平安時代の前期、9世紀に活動した女性歌人である。生没年も出自も確かではない。父を出羽郡司の小野良真とする系図があるが、確証はない。宮廷に仕える女官だったとみられ、仁明天皇や文徳天皇の頃に活躍したと考えられている。

確かなのは、『古今和歌集』の仮名序で紀貫之が六人の歌人(六歌仙)の一人として名を挙げ、その歌を批評していることである。晩年については何も分かっていない。

作風

歌の多くは恋を主題とする。とりわけ、夢の中で相手に会う、あるいは会えないという趣向を繰り返し用いた。

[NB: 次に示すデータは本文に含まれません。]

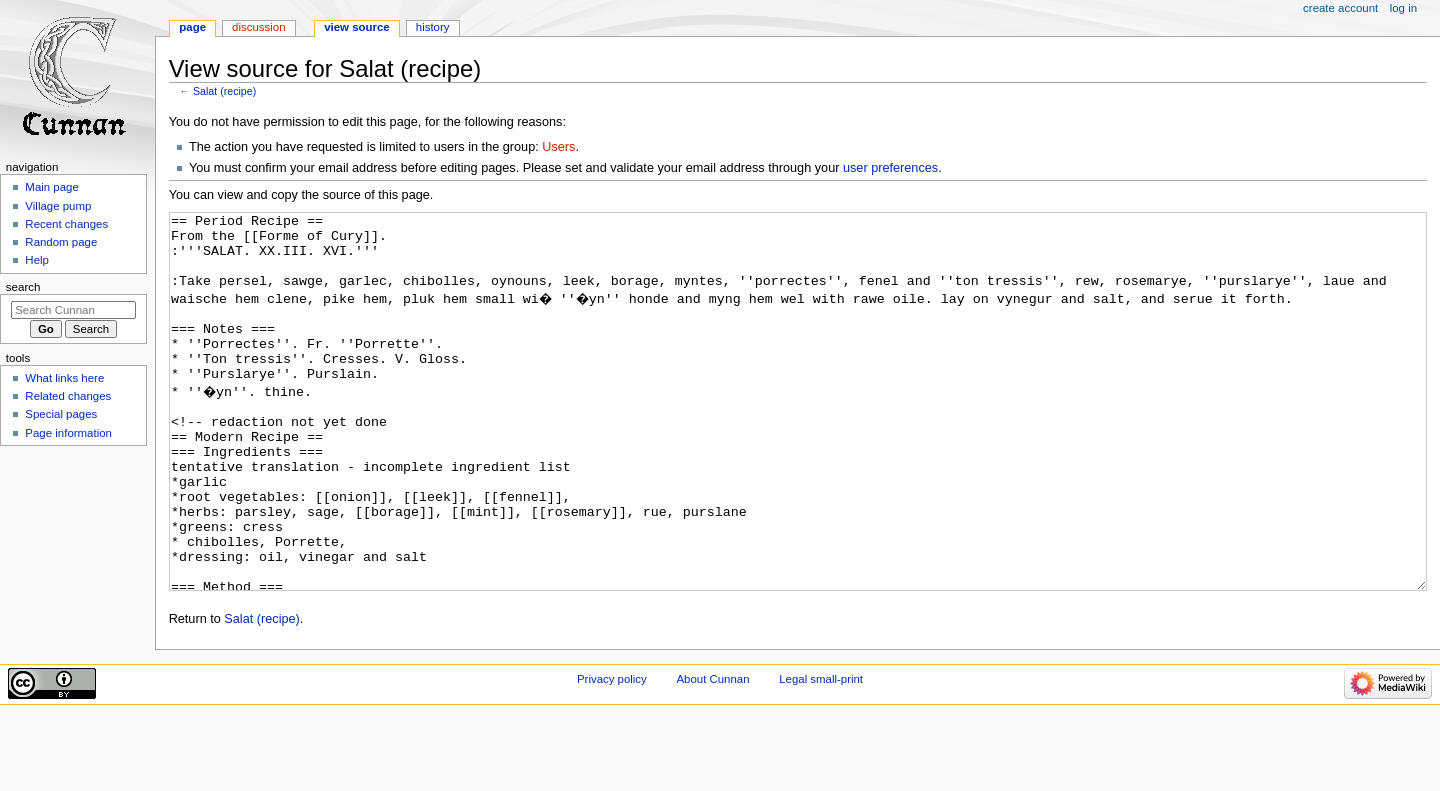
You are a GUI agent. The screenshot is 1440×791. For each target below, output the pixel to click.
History (433, 27)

「思ひつつ寝ればや人の見えつらむ夢と知りせば覚めざらましを」——相手を思いながら寝たから夢に現れたのだろうか、夢と分かっていれば目覚めなかったのに、という歌である。現実では会えない相手に、眠りの中でだけ会う。この夢と現実の往復が、小町の歌の中心にある。

紀貫之は仮名序で、その歌を「あはれなるやうにて強からず」と評した。心に迫るが、芯の強さには欠ける、という趣旨である。

作品

家集『小町集』が伝わるが、後人の作が混じっているとみられ、確実に小町の作といえるものは多くない。

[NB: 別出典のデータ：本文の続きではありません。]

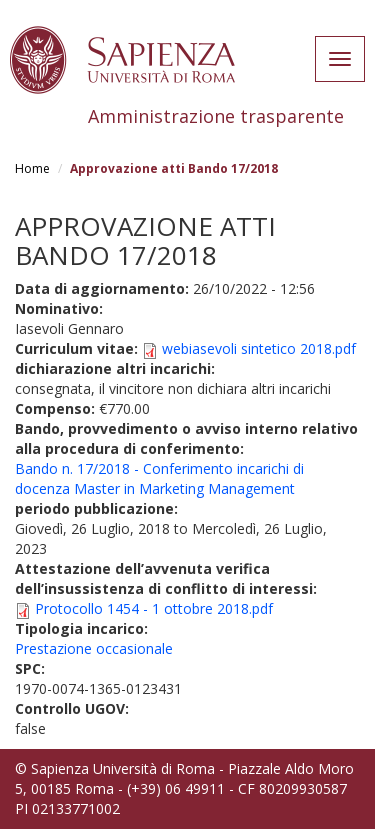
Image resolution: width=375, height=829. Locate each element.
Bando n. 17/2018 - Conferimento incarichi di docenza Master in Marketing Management (159, 478)
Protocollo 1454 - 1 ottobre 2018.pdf (154, 608)
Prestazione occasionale (94, 648)
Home (32, 168)
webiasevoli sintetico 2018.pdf (259, 348)
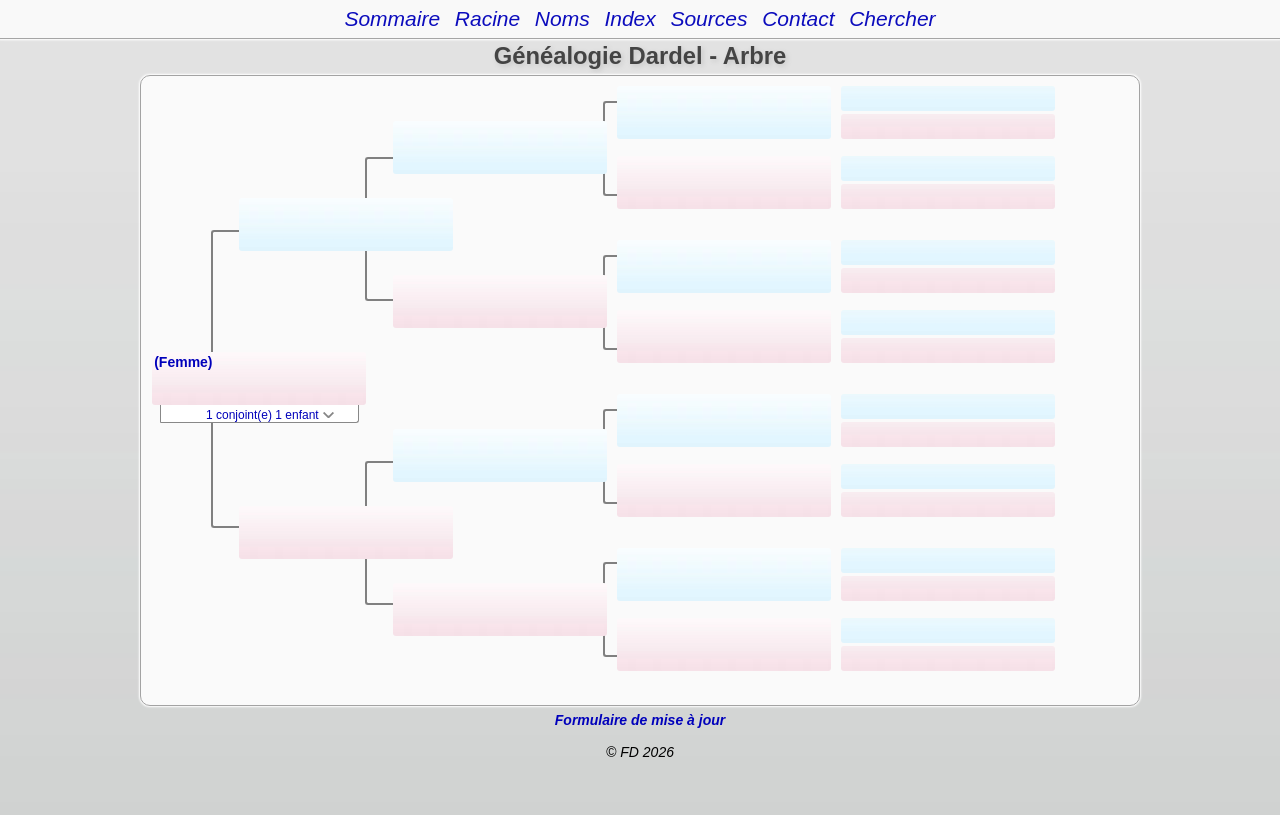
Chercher (892, 18)
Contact (798, 18)
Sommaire (392, 18)
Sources (708, 18)
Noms (562, 18)
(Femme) (183, 362)
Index (629, 18)
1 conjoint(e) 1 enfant (270, 415)
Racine (487, 18)
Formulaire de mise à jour (640, 720)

『古今和歌集』に入る18首が基本になる。「花の色は移りにけりないたづらにわが身世にふるながめせしまに」は、桜の色が褪せていくさまに自分の容色の衰えを重ねた歌で、『百人一首』にも採られてよく知られる(小倉百人一首)。

文学史における立ち位置と影響

小町は、六歌仙・三十六歌仙にともに数えられる平安前期の代表的な歌人である。技巧を凝らしながら情感の深い歌風は、古今和歌集の時代の和歌を代表するものとされる。

同時に、文学史では「伝説の広がり」という点でも大きい。絶世の美女でありながら求愛を退け、年老いて落ちぶれたという物語が中世に作られ、の「卒都婆小町」「通小町」など数多くの作品を生んだ。実像がほとんど分からないことが、かえって後世の想像をかき立てた例である。